The British Board of Film Classification (BBFC) has given a PG age rating to a film produced for the Museum of Liverpool. THE POWER AND THE GLORY? is the first film to be shown in The Museum of Liverpool’s brand new theatre, which opens to the public on Thursday 28 March 2013.
The 20 minute film THE POWER AND THE GLORY? by Hurricane Films, was made specifically for the Museum and is rated PG for archive images of historical events including World War I and news footage of Bloody Sunday. The film will be shown in the Museum of Liverpool theatre nine times a day every 45 minutes from 10:15am until 4:15pm and no tickets are required.
David Austin, Assistant Director, BBFC said: “The BBFC’s key role is child protection, under the Licensing Act and Video Recordings Act we provide age ratings for releases at the cinema and on DVD or Blu-Ray respectively, but we also work to provide ratings for those who seek age ratings voluntarily whether for online films or museum installations such as this. THE POWER AND THE GLORY? contains some images that younger children may find upsetting and it’s useful for parents to be able to read about the short film before they take younger children.”
Dr David Fleming, Director of National Museums Liverpool said: “We have tried to create a film which gives a very real interpretation of the British Empire. THE POWER AND THE GLORY? doesn’t shy away from telling the story of Liverpool’s involvement in the rise of the British Empire and its impact on the rest of the world, questioning some assumptions about its benefits and in turn asking the audience to ponder those questions themselves.
“The growth of the British Empire and the coming of the Industrial Revolution created the conditions for the rise of Liverpool, but it also led to Liverpool’s economic decline.
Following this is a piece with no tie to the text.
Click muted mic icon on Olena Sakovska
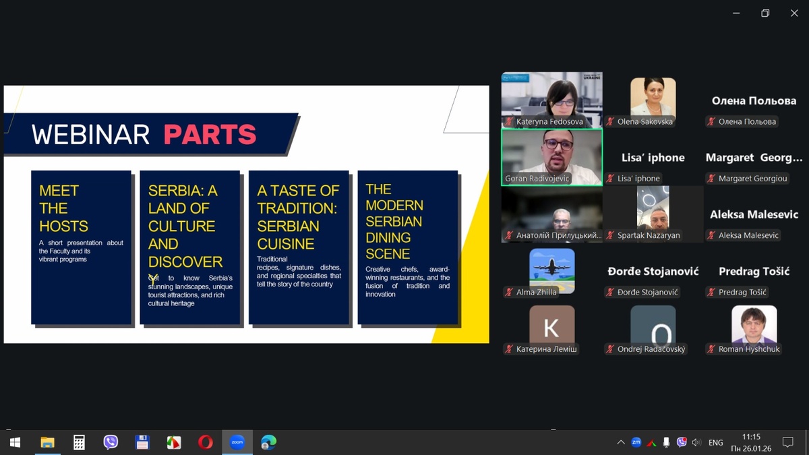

The film uses powerful imagery and references to key events in world history to tell this story, which we hope will enlighten visitors to the Museum who want to find out more about the history of the city.”
The BBFC provides BBFCinsight content information about every film given an age rating, the BBFCinsight for THE POWER AND THE GLORY? reads: THE POWER AND THE GLORY? documents the growth and power of the British Empire and its effects on society and world events. The film touches on most of the conflicts in which Great Britain has been involved over the past 400 years, using paintings and photographs. Those from the past century include images of dead bodies on the battlefield as well as brief images of street rioting. There are older images of African slaves packed into a ship and of an emaciated child in a British concentration camp in South Africa.
PG stands for Parental Guidance. A PG film should not disturb a child aged around eight or older. However, parents are advised to consider whether the content may upset younger or more sensitive children.
Notes to editors
About the BBFC
The BBFC is an independent, private, not for profit company which classifies films, videos, DVDs and certain video games, advertisements and trailers. The BBFC operates transparent, well-understood and trusted co-regulatory and self regulatory classification regimes based on years of expertise and published Guidelines which reflect public opinion and the risk of harm; and is accountable to Parliament.
Museum of Liverpool
The Museum of Liverpool is the country’s most visited museum outside of London. It is the largest newly-built national museum in Britain for more than a century, demonstrating Liverpool’s unique contribution to the world.
As the first national museum devoted to the history of a regional city, it showcases popular culture while tackling social, historical and contemporary issues and is a fantastic, free family day out. It has attracted nearly 1.8million visitors since opening in July 2011. The prestigious Council of Europe Museum Prize for 2013 was awarded to the Museum for its commitment to human rights as well as its work with children and families from all backgrounds.
The Museum has received generous support from several major funders, along with grants from trusts and foundations, corporate support and individual donations. Major funders include the Northwest Regional Development Agency (NWDA), The European Regional Development Fund (ERDF), the Heritage Lottery Fund (HLF), the Department for Culture Media and Sport (DCMS),Garfield Weston Foundation and the Clore Duffield Foundation.